Exoriare: Exploring the Darknet
BoingBoing suggested it. The Guardian praised it. Jay is Games recommended it. And now, I’m adding my voice to the resounding chorus: if you like alternate reality games, you should check out Smoking Gun Interactive‘s new transmedia experience, Exoriare. While the experience has only recently launched, it has already drawn together successful elements from a wide array of alternate reality games to create a compelling narrative.
Smoking Gun Interactive introduced their world through a graphic novel created by Douglas Rushkoff and drawn by in-house artists Cheoljoo Lee and Younger Yang. Rushkoff notes that the graphic novel serves as both the trailhead of “at least” one alternate reality game and as a back story for an upcoming videogame series. As he explains, “[t]his is a big big universe – a giant war for the future of humanity, of course – with maybe one overall timeline but many different pathways through the material.” Smoking Gun CEO John Johnson told The Guardian that Exoriare‘s story involves “hundreds of pages of backstory documentation, mixes ancient technologies, military conspiracies and that old favourite, covert alien invasion…[i]t’s sort of X-Files meets Dan Brown, with a dash of academic research.” Sold? Head over to Exoriare.com and begin the adventure. Still not sure? Read on to find out what to expect.
Secreted on the thirteenth page of the graphic novel’s online preview, a glowing computer screen serves as the portal to an intense alternate reality gaming experience. By clicking on the computer screen, the player is taken to a text-based homage to Zork called White.House. After navigating the short interactive fiction story, the player is presented with one of three different red buttons, and provided with a simple decision: do you press the red button and fall further down the rabbit hole?
After pressing the red button, players are taken to a rather difficult DNA splicing game called GEN.HAK before gaining access to the Darknet, which serves as the alternate reality game’s interface. Thankfully for players like me who are atrocious at puzzle games, failure is rewarded with additional splicing time for the next attempt. Embracing the spirit of darknets, players are assigned usernames rather than choosing one for themselves. Under this alias, players are charged with completing a number of tasks centering around a scientist at NASA’s Jet Propulsion Laboratory, Dr. Gideon Marconi. By accessing ECH.LON (Echelon), players can track Marconi’s story through a series of brief telephone conversations. Audio files located at D.MUX.R. (Demuxer) reveal further snippets from the Exoriare universe.

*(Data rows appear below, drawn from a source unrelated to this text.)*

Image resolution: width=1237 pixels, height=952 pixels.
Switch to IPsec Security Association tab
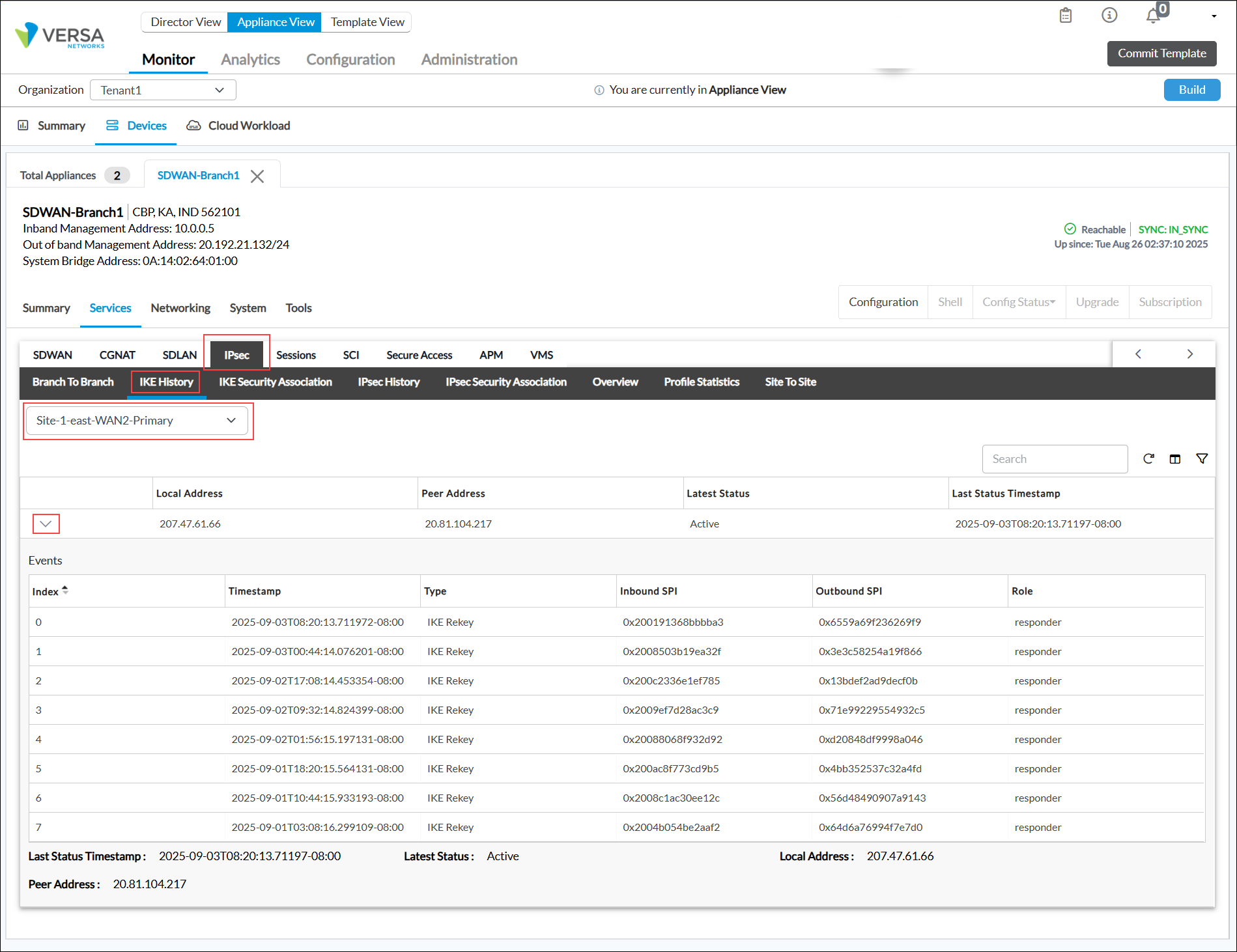pos(505,382)
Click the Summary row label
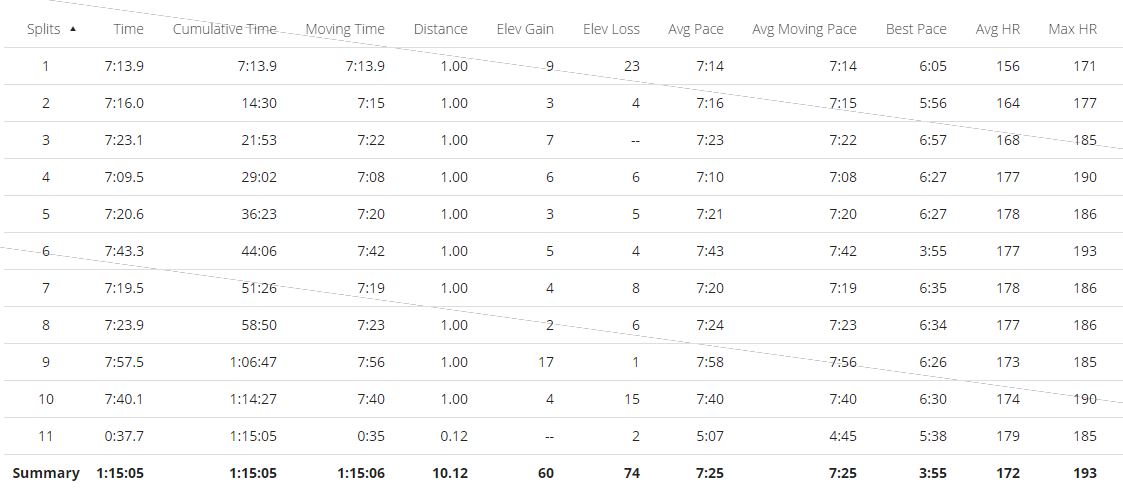1123x502 pixels. pyautogui.click(x=46, y=473)
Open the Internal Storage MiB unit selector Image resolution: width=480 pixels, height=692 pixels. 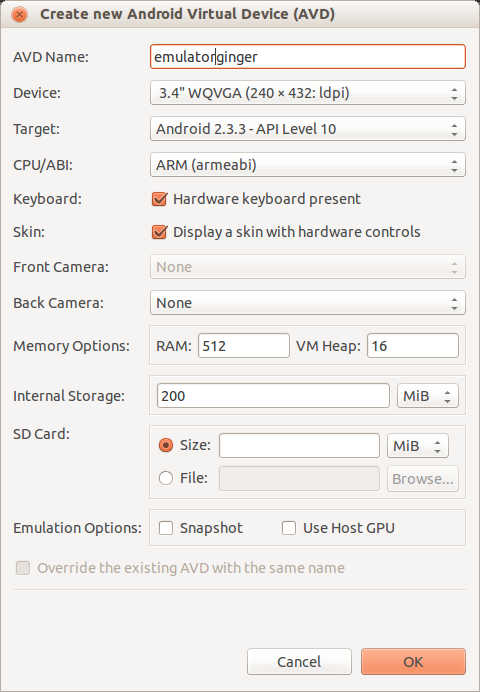[428, 396]
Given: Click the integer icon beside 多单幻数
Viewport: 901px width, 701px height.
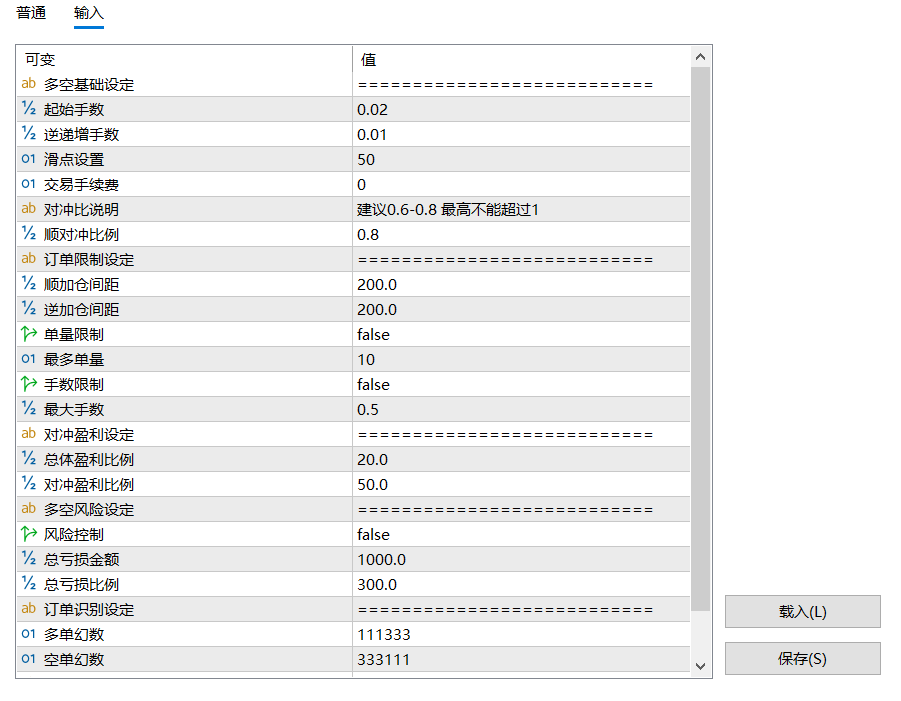Looking at the screenshot, I should (28, 635).
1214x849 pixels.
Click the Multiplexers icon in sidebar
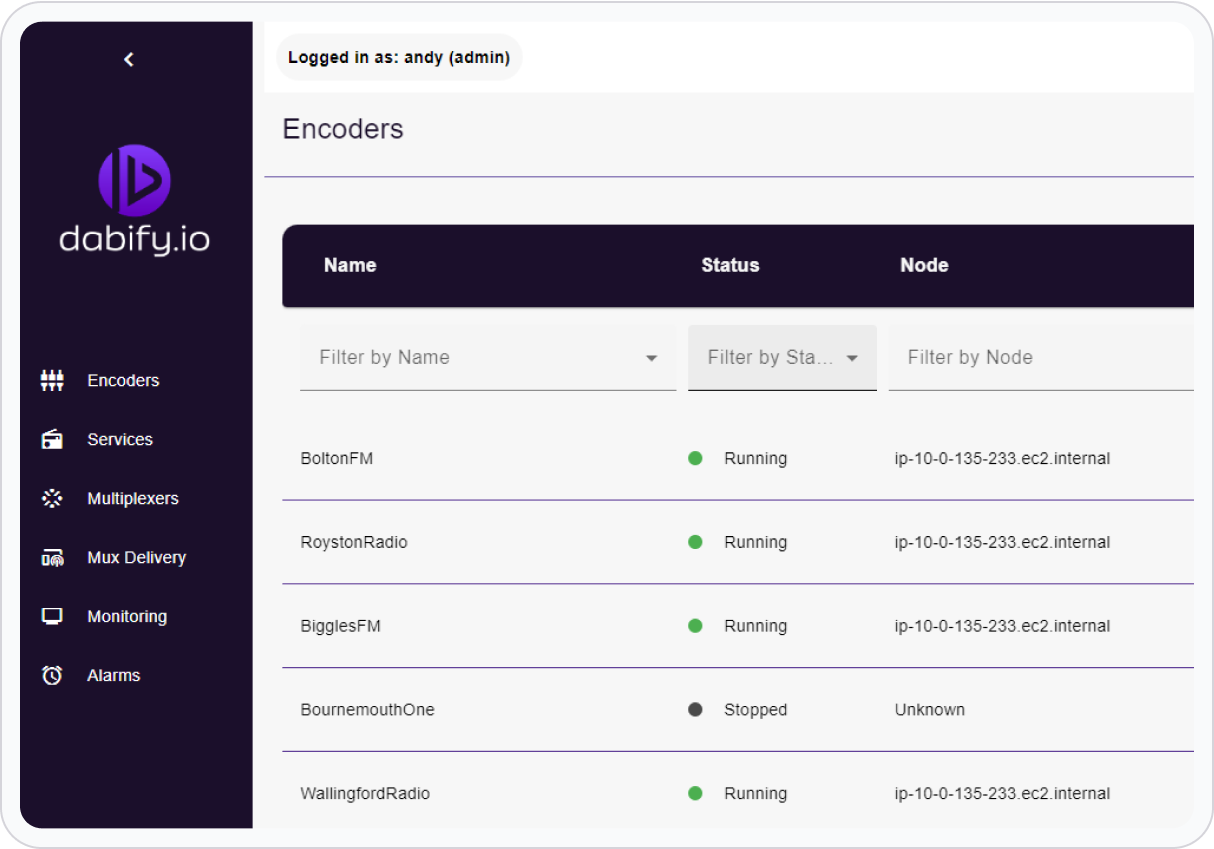click(x=52, y=498)
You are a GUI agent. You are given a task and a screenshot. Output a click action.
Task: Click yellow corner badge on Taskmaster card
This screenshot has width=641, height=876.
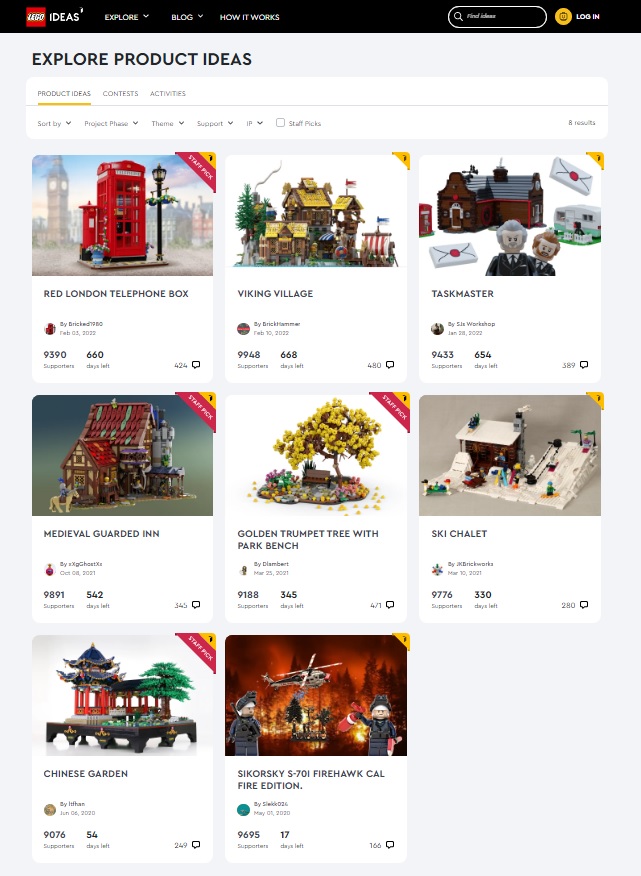[596, 159]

After completing enough tasks, players gain access to GL.BAL FORAGER* (Global Forager), an online puzzle game designed to infiltrate network grids across the globe, binding them to the Darknet. The game mechanics for Global Forager are reminiscent of those used in Chain Factor: while the game itself is played individually, the collective efforts of the playerbase as a whole are necessary to unlock the next step. There are three modes of gameplay with increasing difficulty levels: Soft Target, Hard Target and Black Echo. According to Jay is Games, some of the people at Smoking Gun Interactive worked on the award-winning strategy defense game Company of Heroes, so I don’t have to feel too embarrassed when I say I can barely beat the game on Soft Target mode. As some players decode documents written using characters taken straight out of the Voynich Manuscript, others piece together the story unfolding through a series of audio files. Still others focus their efforts on infiltrating network grids across the globe by playing Global Forager.
Douglas Rushkoff reports that a print version of the graphic novel X will be available in the next few months, clocking in near 120 pages. The online preview of the graphic novel will continue to roll out over the next two weeks. Smoking Gun’s approach to the franchise is ambitious, as Johnson explains: “[o]ur perspective is, if you can interact with it, then it can be part of the experience we deliver. And if you cannot interact with it, then we will evolve it to the point where it can be part of our universe. There are no boundaries to where we can go or what we can accomplish.”